To come all this way and not give yourself the best chance of curing the virus when you have cirrhosis, and your odds of SVR are already lower, is a huge risk. You may have to do 48 weeks all over again or you won't be able to do any treatment and will then need a liver transplant. Read about the reality of liver transplant if you want a reality check. People like myself that need transplants to continue living would trade anything to be able to be in your position. Ask mikesimon who has been through the whole process.
There is no guarantee that new treatment will cure your hepatitis C. It may depend on how advanced your cirrhosis is when it becomes available and that is not anything anyone can predict. The more advanced your cirrhosis the less odds of cure and the more side effects you will have.
Serious side effects in cirrhotics are to be expected with triple therapy.
"Incivek, Victrelis Associated With Serious Side Effects in Cirrhotic Patients"
Many people living with hepatitis C virus (HCV) can’t wait until all-oral, potentially less toxic regimens become available. In these patients, notably those with cirrhosis of the liver and who didn’t respond favorably to prior treatment with pegylated interferon and ribavirin, regimens containing Incivek (telaprevir) or Victrelis (boceprevir) may boost the likelihood of curing HCV, but with the risk of serious side effects.
Unfortunately, rates of serious side effects were high. Among those receiving Incivek plus peg-IFN/RBV, nearly 49 percent experienced at least one serious adverse event. Among those receiving Victrelis plus peg-IFN/RBV, 38 percent experienced at least one major side effect. Roughly one of every seven people in the Incivek group had to discontinue treatment prematurely because of serious side effects, compared with one of every 14 people in the Victrelis group.
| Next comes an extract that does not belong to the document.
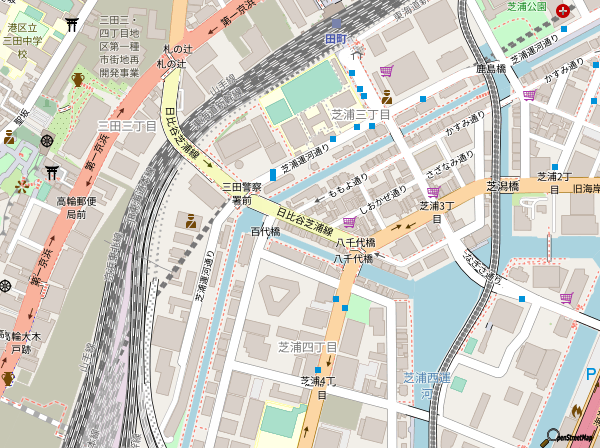Viewport: 600px width, 448px height.
Task: Click the 芝浦四丁目 district label
Action: pyautogui.click(x=307, y=346)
Severe anemia occurred in 10 percent of patients in both treatment groups, and erythropoietin therapy to boost hemoglobin levels was required for more than half of patients receiving either Incivek or Victrelis. Moreover, 20 percent of Incivek recipients and 10 percent of Victrelis recipients required blood transfusions because of severe anemia-related fatigue.
Serious decreases in neutrophils—the most common type of white blood cell and primarily responsible for engulfing bacteria—occurred in 5 percent of patients receiving either Incivek or Victrelis. Serious decreases in platelets (thrombocytopenia) occurred in more than one in five CUPIC participants receiving Incivek and in 7 percent of those receiving Victrelis.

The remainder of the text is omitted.